He said for centuries the developed world has been unwilling the confront its role in the inhuman enslavement of Africans.
Speaking to the UN general assembly in New York on Wednesday, Mr Akufo-Addo emphasised that now is the time to bring the subject of reparations to the fore.
“Reparations must be paid,” he insisted, adding that while no amount of money would make up for the horrors of the slave trade, payment would make the point that millions of “productive” Africans were put to work without compensation.
Mr Akufo-Addo insisted that it is time to openly acknowledge “that much of Europe and the United States have been built from the vast wealth harvested from the sweat, tears, blood and horrors of the transatlantic slave trade.”
The Ghanaian president is a long-standing advocate of reparations who said last year that the time was long overdue to intensify discussions on the issue.
He has also called on a number of occasions for a formal apology by European nations that were involved in the trade, and urged the African Union bloc to engage the diaspora to advance the reparations cause.
The transatlantic slave trade, which affected millions of Africans, was the largest forced migration in history.
Ghana was one of the main points of departure for the slave trade’s horrific middle passage from Africa to the Americas.
In another reference to a past injustice, Chilean President Gabriel Boric told the general assembly that the US-backed coup that deposed his predecessor Salvador Allende and ushered in 17 years of brutal military dictatorship under General Augusto Pinochet had been “a tragedy,” but he added that a coup “is never inevitable, because there are always other alternatives where violence is not present.”

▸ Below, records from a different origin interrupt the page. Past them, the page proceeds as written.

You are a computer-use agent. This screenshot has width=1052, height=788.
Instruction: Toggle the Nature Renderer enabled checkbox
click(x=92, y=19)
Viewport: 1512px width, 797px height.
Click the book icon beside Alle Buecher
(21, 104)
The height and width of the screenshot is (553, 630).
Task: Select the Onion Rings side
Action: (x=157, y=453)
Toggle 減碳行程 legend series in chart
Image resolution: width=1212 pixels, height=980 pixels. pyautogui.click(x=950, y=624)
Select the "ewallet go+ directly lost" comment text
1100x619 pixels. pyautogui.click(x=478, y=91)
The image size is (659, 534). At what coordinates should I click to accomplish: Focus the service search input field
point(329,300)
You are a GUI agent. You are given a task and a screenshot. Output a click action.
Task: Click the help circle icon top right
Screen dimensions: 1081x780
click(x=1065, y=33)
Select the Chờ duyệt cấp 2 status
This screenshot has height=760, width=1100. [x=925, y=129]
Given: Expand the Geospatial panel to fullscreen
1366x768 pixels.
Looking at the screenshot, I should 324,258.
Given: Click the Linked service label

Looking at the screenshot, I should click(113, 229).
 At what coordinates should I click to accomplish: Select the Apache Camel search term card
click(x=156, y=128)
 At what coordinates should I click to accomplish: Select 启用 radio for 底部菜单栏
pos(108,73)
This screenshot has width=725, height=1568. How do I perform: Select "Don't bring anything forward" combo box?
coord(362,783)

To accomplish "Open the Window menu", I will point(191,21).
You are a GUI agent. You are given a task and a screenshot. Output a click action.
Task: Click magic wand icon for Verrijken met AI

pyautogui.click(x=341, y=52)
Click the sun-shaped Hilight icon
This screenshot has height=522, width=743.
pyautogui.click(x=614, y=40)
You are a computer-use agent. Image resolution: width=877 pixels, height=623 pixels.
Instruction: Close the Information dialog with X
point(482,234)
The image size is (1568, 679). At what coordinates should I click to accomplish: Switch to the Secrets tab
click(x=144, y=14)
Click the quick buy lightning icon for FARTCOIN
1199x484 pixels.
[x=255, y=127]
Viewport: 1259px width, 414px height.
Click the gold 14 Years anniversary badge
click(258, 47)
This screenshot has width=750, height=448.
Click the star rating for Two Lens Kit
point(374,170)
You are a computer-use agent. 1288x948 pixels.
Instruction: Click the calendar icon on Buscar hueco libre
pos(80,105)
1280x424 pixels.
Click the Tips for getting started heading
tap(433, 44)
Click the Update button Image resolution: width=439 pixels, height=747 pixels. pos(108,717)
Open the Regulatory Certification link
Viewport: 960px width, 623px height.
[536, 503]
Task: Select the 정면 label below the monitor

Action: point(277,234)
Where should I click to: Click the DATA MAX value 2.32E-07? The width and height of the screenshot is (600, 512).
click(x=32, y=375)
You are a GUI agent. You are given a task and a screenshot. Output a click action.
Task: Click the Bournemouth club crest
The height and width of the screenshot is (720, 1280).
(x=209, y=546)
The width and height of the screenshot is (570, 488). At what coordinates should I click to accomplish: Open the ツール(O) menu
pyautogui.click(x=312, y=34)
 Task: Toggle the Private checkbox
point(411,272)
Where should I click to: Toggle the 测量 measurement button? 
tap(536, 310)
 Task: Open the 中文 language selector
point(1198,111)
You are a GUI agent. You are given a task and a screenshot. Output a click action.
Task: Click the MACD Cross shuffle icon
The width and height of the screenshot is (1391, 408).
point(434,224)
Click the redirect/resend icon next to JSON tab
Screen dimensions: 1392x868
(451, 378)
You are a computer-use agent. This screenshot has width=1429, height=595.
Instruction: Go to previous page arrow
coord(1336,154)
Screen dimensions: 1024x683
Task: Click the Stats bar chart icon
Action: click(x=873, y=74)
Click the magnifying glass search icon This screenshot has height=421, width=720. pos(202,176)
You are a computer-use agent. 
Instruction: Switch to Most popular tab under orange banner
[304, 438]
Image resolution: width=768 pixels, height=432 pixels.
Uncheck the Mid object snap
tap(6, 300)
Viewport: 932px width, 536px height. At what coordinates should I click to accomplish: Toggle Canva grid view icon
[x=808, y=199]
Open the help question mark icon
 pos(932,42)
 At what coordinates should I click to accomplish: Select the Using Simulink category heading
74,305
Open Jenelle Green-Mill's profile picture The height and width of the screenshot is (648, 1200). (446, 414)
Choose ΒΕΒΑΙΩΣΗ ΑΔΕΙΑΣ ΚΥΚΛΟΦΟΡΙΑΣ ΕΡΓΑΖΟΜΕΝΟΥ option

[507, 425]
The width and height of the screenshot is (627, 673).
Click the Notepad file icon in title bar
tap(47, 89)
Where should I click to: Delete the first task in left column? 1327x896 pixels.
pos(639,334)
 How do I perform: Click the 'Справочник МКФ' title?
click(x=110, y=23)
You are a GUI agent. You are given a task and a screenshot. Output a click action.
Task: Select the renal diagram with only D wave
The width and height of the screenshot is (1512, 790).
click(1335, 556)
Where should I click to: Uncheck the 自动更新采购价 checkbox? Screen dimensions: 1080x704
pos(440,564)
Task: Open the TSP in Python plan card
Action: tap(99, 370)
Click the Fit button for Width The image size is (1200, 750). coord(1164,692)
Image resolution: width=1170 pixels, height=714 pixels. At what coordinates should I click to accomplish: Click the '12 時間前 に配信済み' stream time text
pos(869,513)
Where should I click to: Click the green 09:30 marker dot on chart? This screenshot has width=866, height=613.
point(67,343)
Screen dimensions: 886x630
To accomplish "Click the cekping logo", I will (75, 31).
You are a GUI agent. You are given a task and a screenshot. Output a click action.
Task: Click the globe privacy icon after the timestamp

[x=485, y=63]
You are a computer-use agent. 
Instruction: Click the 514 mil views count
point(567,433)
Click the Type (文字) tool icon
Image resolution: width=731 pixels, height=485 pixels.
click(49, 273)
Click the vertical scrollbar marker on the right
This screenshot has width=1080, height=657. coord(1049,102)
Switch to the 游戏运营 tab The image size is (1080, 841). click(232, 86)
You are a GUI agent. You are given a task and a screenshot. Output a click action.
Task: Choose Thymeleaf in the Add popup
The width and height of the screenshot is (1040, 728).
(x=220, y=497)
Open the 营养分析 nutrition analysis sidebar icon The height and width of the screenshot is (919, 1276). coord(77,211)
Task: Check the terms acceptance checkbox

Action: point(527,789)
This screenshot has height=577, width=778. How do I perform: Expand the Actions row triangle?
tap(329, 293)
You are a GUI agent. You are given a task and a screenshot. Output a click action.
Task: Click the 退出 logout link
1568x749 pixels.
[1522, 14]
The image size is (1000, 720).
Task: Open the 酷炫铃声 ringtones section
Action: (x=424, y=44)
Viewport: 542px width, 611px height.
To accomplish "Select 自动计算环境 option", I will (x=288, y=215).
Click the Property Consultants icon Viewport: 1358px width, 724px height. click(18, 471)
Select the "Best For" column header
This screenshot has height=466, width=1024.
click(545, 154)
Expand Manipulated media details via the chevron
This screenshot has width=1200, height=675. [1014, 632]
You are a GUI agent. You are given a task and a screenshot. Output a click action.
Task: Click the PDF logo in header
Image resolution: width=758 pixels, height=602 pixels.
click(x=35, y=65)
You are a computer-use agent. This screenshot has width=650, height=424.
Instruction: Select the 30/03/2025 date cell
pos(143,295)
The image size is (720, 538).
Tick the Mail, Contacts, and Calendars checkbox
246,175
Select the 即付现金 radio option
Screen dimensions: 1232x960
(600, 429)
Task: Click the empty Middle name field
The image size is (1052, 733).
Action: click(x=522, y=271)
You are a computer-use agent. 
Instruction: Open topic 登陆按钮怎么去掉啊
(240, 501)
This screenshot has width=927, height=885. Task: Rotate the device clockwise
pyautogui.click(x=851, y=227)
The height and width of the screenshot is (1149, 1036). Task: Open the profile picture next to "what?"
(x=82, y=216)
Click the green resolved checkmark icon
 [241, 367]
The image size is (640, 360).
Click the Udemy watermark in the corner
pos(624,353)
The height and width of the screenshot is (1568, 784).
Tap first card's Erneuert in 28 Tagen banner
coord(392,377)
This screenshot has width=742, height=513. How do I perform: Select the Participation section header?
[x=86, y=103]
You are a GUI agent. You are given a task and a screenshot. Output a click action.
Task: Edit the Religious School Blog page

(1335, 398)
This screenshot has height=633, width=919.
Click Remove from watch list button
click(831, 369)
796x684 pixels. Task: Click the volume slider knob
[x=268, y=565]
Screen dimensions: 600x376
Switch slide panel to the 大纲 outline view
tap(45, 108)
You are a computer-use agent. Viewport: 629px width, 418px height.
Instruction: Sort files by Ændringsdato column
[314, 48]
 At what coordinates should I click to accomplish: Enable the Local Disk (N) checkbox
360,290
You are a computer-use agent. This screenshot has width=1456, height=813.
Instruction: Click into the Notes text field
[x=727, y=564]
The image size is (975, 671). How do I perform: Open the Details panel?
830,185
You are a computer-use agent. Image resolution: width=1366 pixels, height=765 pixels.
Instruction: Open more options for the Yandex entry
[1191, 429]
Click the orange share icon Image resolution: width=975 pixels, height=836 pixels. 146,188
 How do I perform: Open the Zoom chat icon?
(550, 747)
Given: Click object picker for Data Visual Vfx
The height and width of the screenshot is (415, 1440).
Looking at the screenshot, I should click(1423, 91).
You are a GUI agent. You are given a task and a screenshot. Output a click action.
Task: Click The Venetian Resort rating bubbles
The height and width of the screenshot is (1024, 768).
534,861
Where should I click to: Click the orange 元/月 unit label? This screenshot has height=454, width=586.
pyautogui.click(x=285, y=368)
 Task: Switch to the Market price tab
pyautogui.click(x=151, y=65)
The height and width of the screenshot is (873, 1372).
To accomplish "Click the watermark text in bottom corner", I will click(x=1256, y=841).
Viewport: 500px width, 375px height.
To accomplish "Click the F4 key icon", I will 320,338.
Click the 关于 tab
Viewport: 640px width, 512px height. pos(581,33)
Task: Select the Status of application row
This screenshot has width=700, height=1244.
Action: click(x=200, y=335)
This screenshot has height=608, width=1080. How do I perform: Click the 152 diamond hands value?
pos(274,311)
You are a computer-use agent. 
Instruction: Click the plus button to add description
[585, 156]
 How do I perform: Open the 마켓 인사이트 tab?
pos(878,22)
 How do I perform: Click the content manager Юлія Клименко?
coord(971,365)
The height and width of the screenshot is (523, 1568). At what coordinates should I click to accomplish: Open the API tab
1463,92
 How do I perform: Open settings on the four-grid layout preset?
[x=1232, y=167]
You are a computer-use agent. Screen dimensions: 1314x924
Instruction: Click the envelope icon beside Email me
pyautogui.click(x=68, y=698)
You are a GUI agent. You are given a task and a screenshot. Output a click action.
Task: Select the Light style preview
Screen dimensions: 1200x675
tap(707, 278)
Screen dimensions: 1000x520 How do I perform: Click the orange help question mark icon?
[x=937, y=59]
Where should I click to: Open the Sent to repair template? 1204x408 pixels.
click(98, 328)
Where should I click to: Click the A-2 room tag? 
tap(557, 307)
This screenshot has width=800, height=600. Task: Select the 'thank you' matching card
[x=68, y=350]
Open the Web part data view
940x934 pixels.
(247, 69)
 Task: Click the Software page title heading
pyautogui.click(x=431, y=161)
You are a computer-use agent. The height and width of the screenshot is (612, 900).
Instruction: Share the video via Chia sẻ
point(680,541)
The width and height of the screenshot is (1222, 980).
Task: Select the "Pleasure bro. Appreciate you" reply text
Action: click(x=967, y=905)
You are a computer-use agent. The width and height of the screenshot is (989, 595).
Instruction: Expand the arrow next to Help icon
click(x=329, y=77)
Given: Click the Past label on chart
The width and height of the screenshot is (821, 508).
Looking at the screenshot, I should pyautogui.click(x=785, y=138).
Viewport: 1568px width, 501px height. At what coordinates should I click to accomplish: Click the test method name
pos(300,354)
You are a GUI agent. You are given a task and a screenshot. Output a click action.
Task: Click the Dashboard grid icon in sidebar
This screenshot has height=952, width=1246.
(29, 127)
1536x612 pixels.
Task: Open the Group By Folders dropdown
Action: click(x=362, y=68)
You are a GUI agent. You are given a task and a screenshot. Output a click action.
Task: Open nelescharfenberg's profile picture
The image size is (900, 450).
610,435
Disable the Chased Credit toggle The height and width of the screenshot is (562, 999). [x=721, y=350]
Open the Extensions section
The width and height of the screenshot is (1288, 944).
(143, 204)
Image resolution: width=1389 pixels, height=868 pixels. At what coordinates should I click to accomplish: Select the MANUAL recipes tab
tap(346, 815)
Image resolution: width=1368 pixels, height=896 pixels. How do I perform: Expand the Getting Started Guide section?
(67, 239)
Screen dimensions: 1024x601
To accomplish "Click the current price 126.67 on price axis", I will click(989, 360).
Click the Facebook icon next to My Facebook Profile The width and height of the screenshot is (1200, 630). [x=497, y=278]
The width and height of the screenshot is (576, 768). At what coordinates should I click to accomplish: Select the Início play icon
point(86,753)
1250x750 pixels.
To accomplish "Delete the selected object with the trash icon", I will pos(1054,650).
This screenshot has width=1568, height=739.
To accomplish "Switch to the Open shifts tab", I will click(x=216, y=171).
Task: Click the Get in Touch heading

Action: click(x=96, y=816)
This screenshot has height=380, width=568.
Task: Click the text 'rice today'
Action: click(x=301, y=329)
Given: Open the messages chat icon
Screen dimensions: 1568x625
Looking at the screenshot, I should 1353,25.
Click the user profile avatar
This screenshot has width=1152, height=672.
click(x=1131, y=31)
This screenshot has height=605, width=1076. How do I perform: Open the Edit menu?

Honduran President Xiomara Castro told the general assembly that she believes in a multipolar world in which exchange for development is based on the principles of independence, sovereignty and non-interference.
She said that the military-industrial complex consumes the majority of the budgets of developed countries, amounting to trillions of dollars, and that this contrasts with their indifference and inability to contribute to humanity and the defence of nature.
Global capitalism and the neoliberal model only generate misery, inequality and the insane individualism of consumer societies, while millions of human beings suffer great deprivations, Ms Castro argued.